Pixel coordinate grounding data
--------------------------------
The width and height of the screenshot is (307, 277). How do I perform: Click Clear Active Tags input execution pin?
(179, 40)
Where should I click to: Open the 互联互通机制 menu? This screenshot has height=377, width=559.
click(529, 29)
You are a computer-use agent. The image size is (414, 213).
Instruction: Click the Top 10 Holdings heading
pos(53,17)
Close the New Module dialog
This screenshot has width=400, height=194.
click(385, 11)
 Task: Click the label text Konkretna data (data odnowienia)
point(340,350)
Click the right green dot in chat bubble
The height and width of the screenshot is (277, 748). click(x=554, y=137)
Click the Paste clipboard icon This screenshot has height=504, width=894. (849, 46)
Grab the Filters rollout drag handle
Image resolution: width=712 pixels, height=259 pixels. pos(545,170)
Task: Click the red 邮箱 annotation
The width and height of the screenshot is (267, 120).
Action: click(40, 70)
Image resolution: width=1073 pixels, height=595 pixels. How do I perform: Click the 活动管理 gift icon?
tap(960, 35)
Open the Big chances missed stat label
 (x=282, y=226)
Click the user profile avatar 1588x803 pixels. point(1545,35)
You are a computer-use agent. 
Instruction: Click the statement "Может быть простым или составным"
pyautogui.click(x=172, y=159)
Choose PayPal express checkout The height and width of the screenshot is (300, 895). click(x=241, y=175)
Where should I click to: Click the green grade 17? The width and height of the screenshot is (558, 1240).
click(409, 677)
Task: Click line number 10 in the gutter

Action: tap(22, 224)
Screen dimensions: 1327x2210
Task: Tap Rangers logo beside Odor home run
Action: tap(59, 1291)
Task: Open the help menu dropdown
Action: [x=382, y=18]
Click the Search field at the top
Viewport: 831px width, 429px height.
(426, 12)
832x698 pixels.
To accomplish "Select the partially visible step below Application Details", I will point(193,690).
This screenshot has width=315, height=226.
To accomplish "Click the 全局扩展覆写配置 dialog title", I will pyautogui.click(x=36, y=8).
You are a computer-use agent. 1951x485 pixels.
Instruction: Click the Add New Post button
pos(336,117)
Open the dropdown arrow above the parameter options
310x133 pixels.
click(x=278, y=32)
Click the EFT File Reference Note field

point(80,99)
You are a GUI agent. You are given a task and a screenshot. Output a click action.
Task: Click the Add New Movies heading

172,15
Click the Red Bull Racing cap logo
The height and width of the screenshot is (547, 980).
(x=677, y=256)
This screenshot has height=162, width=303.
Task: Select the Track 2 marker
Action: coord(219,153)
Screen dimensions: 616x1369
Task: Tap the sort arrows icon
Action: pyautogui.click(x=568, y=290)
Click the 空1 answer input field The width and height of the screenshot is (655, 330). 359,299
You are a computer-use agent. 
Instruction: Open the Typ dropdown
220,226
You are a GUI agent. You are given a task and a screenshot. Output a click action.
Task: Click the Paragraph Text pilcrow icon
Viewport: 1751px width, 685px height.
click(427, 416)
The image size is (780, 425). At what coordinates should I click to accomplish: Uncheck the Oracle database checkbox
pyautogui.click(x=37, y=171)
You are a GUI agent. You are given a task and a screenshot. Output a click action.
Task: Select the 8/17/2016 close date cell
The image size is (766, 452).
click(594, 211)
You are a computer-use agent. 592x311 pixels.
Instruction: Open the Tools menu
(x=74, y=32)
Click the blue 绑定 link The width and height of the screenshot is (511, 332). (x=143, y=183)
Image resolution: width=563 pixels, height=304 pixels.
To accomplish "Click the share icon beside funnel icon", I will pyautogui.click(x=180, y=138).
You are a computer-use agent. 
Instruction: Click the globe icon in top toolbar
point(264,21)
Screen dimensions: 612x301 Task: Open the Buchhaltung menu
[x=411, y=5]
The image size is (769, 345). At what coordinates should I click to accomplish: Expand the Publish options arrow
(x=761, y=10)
--------------------------------
» Task to carry out
Repeat all of the data shown above, exactly as it appears.

» Task response
The width and height of the screenshot is (307, 277). How do I perform: Click Clear Active Tags input execution pin?
(179, 40)
Where should I click to: Open the 互联互通机制 menu? This screenshot has height=377, width=559.
click(529, 29)
You are a computer-use agent. The image size is (414, 213).
Instruction: Click the Top 10 Holdings heading
pos(53,17)
Close the New Module dialog
This screenshot has width=400, height=194.
click(385, 11)
 Task: Click the label text Konkretna data (data odnowienia)
point(340,350)
Click the right green dot in chat bubble
The height and width of the screenshot is (277, 748). click(x=554, y=137)
Click the Paste clipboard icon This screenshot has height=504, width=894. (849, 46)
Grab the Filters rollout drag handle
Image resolution: width=712 pixels, height=259 pixels. pos(545,170)
Task: Click the red 邮箱 annotation
The width and height of the screenshot is (267, 120).
Action: click(40, 70)
Image resolution: width=1073 pixels, height=595 pixels. How do I perform: Click the 活动管理 gift icon?
tap(960, 35)
Open the Big chances missed stat label
 (x=282, y=226)
Click the user profile avatar 1588x803 pixels. point(1545,35)
You are a computer-use agent. 
Instruction: Click the statement "Может быть простым или составным"
pyautogui.click(x=172, y=159)
Choose PayPal express checkout The height and width of the screenshot is (300, 895). click(x=241, y=175)
Where should I click to: Click the green grade 17? The width and height of the screenshot is (558, 1240).
click(409, 677)
Task: Click line number 10 in the gutter

Action: tap(22, 224)
Screen dimensions: 1327x2210
Task: Tap Rangers logo beside Odor home run
Action: tap(59, 1291)
Task: Open the help menu dropdown
Action: [x=382, y=18]
Click the Search field at the top
Viewport: 831px width, 429px height.
(426, 12)
832x698 pixels.
To accomplish "Select the partially visible step below Application Details", I will point(193,690).
This screenshot has width=315, height=226.
To accomplish "Click the 全局扩展覆写配置 dialog title", I will pyautogui.click(x=36, y=8).
You are a computer-use agent. 1951x485 pixels.
Instruction: Click the Add New Post button
pos(336,117)
Open the dropdown arrow above the parameter options
310x133 pixels.
click(x=278, y=32)
Click the EFT File Reference Note field

point(80,99)
You are a GUI agent. You are given a task and a screenshot. Output a click action.
Task: Click the Add New Movies heading

172,15
Click the Red Bull Racing cap logo
The height and width of the screenshot is (547, 980).
(x=677, y=256)
This screenshot has height=162, width=303.
Task: Select the Track 2 marker
Action: coord(219,153)
Screen dimensions: 616x1369
Task: Tap the sort arrows icon
Action: pyautogui.click(x=568, y=290)
Click the 空1 answer input field The width and height of the screenshot is (655, 330). 359,299
You are a computer-use agent. 
Instruction: Open the Typ dropdown
220,226
You are a GUI agent. You are given a task and a screenshot. Output a click action.
Task: Click the Paragraph Text pilcrow icon
Viewport: 1751px width, 685px height.
click(427, 416)
The image size is (780, 425). At what coordinates should I click to accomplish: Uncheck the Oracle database checkbox
pyautogui.click(x=37, y=171)
You are a GUI agent. You are given a task and a screenshot. Output a click action.
Task: Select the 8/17/2016 close date cell
The image size is (766, 452).
click(594, 211)
You are a computer-use agent. 592x311 pixels.
Instruction: Open the Tools menu
(x=74, y=32)
Click the blue 绑定 link The width and height of the screenshot is (511, 332). (x=143, y=183)
Image resolution: width=563 pixels, height=304 pixels.
To accomplish "Click the share icon beside funnel icon", I will pyautogui.click(x=180, y=138).
You are a computer-use agent. 
Instruction: Click the globe icon in top toolbar
point(264,21)
Screen dimensions: 612x301 Task: Open the Buchhaltung menu
[x=411, y=5]
The image size is (769, 345). At what coordinates should I click to accomplish: Expand the Publish options arrow
(x=761, y=10)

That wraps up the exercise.